##### Task input
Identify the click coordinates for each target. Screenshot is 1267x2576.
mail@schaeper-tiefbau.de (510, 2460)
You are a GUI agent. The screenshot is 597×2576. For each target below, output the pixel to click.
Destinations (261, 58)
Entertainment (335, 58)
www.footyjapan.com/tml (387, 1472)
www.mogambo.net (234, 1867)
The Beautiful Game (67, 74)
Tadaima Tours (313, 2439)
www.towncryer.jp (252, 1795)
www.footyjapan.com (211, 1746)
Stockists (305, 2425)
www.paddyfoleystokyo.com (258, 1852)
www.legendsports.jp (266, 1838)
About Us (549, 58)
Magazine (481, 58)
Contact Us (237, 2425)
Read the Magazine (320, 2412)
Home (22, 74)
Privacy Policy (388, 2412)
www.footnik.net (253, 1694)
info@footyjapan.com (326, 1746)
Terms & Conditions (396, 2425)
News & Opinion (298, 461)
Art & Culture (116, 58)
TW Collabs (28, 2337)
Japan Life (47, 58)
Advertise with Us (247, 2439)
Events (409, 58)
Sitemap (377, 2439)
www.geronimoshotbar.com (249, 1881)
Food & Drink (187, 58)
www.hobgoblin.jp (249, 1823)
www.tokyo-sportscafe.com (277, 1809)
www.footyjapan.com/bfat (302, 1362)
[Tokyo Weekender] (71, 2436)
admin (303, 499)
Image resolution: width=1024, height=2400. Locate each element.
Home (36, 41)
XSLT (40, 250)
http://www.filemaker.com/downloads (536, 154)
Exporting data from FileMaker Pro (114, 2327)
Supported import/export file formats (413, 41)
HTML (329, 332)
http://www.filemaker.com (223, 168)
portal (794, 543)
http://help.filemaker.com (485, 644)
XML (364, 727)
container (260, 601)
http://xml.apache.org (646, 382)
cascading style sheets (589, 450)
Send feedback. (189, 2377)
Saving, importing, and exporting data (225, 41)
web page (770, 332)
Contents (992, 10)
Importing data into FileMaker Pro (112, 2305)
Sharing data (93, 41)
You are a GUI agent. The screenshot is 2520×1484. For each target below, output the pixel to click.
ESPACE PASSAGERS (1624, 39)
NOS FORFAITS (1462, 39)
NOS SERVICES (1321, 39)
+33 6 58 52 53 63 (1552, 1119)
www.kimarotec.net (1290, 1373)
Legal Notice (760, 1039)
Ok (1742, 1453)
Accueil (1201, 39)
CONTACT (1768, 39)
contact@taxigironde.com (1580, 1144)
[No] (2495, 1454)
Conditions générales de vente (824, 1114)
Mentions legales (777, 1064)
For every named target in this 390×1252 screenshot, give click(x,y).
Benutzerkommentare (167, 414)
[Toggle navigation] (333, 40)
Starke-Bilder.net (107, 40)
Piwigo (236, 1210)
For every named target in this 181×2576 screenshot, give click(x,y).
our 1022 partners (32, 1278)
##########
> Activity:
Reprint the data above from the opening line to the line holding "www.footyjapan.com/tml (387, 1472)", inclusive, and nothing else.

> Written response:
Identify the click coordinates for each target. Screenshot is 1267x2576.
mail@schaeper-tiefbau.de (510, 2460)
You are a GUI agent. The screenshot is 597×2576. For each target below, output the pixel to click.
Destinations (261, 58)
Entertainment (335, 58)
www.footyjapan.com/tml (387, 1472)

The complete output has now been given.